Federated learning (FL) enhances data privacy with collaborative in-situ training on decentralized clients. Nevertheless, FL encounters challenges due to non-independent and identically distributed (non-i.i.d) data, leading to potential performance degradation and hindered convergence. While prior studies predominantly addressed the issue of skewed label distribution, our research addresses a crucial yet frequently overlooked problem known as multi-domain FL. In this scenario, clients' data originate from diverse domains with distinct feature distributions, as opposed to label distributions. To address the multi-domain problem in FL, we propose a novel method called Federated learning Without normalizations (FedWon). FedWon draws inspiration from the observation that batch normalization (BN) faces challenges in effectively modeling the statistics of multiple domains, while alternative normalization techniques possess their own limitations. In order to address these issues, FedWon eliminates all normalizations in FL and reparameterizes convolution layers with scaled weight standardization. Through comprehensive experimentation on four datasets and four models, our results demonstrate that FedWon surpasses both FedAvg and the current state-of-the-art method (FedBN) across all experimental setups, achieving notable improvements of over 10% in certain domains. Furthermore, FedWon is versatile for both cross-silo and cross-device FL, exhibiting strong performance even with a batch size as small as 1, thereby catering to resource-constrained devices. Additionally, FedWon effectively tackles the challenge of skewed label distribution.

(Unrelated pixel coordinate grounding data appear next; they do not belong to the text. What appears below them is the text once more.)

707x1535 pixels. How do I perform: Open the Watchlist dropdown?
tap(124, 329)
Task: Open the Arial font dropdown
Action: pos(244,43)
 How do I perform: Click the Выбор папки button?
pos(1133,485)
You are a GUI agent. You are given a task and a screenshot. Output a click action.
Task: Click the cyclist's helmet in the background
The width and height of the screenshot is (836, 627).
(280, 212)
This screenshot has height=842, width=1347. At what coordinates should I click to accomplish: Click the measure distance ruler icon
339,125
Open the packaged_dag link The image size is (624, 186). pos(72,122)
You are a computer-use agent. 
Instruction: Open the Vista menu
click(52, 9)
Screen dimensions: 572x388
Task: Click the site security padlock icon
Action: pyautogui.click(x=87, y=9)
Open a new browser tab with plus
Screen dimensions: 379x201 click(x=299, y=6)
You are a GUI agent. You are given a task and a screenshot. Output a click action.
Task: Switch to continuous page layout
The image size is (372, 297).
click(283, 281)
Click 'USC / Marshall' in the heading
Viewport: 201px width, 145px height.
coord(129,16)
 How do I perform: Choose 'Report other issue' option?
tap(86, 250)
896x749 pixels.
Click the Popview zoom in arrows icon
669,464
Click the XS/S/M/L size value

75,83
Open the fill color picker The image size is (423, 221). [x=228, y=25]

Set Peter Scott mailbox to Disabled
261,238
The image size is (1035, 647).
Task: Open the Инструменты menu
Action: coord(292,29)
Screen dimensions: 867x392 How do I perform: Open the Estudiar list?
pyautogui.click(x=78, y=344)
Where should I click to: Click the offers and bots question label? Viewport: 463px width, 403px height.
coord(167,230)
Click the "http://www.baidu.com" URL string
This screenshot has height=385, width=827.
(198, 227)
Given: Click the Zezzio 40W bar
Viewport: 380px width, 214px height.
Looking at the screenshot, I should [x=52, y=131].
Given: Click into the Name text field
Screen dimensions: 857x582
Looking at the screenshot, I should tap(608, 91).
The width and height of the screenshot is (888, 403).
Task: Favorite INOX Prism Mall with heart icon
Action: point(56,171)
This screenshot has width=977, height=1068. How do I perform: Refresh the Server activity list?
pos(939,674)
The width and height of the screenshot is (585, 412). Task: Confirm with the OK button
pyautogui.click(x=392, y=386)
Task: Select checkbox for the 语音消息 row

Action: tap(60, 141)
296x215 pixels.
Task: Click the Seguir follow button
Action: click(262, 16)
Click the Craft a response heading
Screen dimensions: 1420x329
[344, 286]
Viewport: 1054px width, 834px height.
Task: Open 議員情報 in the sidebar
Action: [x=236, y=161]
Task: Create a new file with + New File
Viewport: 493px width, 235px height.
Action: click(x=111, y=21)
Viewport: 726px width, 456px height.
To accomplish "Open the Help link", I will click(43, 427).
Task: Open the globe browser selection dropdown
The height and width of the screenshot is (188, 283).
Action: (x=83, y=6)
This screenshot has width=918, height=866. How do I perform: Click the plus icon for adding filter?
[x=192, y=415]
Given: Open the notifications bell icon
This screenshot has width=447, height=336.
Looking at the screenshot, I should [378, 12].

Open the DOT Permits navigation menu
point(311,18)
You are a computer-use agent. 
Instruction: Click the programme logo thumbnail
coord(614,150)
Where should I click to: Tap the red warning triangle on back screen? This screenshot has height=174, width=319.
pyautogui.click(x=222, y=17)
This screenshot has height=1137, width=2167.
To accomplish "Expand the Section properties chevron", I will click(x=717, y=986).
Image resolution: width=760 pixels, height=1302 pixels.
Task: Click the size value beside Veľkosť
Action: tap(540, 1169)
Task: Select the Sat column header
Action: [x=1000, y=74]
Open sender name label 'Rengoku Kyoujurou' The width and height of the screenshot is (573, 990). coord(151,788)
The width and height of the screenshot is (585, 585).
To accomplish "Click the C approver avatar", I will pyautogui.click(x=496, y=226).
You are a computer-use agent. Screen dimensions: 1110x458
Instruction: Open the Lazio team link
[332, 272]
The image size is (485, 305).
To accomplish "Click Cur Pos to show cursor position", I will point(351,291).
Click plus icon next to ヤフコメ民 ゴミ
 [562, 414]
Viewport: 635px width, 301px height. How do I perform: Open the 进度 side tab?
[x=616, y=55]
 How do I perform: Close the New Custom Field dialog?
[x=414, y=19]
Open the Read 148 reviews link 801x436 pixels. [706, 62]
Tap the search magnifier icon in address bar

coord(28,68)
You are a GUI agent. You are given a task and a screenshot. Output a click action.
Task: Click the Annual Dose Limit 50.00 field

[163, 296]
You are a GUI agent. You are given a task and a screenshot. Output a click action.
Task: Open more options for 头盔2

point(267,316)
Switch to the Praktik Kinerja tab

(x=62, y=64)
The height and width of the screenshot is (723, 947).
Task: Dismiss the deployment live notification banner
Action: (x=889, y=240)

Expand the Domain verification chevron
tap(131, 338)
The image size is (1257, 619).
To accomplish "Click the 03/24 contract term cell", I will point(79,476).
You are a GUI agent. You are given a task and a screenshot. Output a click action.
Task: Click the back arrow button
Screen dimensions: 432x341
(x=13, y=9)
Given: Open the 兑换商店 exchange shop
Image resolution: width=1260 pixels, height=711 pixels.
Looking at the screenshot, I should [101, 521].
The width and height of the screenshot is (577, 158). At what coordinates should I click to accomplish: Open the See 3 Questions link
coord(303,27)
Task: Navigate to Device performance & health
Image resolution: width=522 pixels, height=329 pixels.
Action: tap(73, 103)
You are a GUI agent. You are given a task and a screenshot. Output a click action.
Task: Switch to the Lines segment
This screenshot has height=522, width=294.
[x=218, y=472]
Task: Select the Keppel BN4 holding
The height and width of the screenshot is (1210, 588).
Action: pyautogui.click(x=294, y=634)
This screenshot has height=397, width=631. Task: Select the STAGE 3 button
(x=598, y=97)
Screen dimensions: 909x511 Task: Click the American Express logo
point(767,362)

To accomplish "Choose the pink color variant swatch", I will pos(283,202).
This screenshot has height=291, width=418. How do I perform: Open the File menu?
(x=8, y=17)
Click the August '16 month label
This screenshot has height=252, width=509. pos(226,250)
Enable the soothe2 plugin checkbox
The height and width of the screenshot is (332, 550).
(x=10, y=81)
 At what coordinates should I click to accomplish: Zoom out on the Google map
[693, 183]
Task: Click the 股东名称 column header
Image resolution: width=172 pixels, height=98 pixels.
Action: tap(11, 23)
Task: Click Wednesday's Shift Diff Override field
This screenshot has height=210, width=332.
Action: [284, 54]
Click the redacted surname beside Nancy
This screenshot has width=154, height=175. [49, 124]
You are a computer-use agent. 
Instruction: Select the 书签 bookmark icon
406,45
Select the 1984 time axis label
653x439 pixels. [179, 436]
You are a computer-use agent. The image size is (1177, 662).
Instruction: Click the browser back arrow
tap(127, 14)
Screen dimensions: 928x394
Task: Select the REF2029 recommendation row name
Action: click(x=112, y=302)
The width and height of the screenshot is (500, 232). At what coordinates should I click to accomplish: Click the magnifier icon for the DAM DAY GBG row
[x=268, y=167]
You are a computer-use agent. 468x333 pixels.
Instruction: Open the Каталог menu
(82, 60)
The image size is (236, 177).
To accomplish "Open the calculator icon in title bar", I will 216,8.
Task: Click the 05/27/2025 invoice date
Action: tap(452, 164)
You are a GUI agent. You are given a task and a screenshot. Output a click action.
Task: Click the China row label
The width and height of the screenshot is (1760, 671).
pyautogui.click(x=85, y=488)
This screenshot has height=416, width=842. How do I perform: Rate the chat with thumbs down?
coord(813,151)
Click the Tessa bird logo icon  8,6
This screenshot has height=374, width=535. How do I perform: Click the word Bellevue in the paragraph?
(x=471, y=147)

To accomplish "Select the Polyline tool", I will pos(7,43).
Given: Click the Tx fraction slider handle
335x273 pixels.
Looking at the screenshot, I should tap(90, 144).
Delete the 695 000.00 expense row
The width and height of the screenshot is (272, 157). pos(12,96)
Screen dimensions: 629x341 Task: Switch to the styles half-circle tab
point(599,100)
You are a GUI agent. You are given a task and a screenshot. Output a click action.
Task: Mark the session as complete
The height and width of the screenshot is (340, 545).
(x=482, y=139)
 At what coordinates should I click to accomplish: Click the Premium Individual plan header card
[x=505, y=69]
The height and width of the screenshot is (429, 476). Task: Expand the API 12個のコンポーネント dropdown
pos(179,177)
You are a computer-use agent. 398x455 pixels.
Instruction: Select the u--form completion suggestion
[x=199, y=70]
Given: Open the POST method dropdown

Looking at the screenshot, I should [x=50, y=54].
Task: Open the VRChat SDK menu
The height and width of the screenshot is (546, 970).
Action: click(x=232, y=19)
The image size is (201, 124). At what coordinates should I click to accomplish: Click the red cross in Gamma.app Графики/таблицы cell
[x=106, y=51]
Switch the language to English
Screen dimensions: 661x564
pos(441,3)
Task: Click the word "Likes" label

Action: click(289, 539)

翻译：联邦学习通过客户端本地协同训练增强了数据隐私保护。然而，由于数据非独立同分布特性，联邦学习面临性能下降和收敛困难的挑战。现有研究主要关注标签分布偏移问题，而本文聚焦于一个关键却常被忽视的多领域联邦学习场景——即客户端数据来自具有不同特征分布而非标签分布的多个领域。为解决联邦学习中的多领域问题，我们提出联邦无归一化方法。该方法源于以下发现：批归一化难以有效建模多领域的统计特征，而其他归一化技术各有局限。为此，FedWon消除联邦学习中的所有归一化操作，通过缩放权重标准化对卷积层进行参数重定义。在四个数据集和四个模型上的综合实验表明，FedWon在所有实验设置中均超越FedAvg和当前最先进方法FedBN，某些领域性能提升超过10%。此外，FedWon同时适用于跨孤岛和跨设备联邦学习，即使批大小仅为1时仍表现优异，可适配资源受限设备。实验还证实FedWon能有效应对标签分布偏移挑战。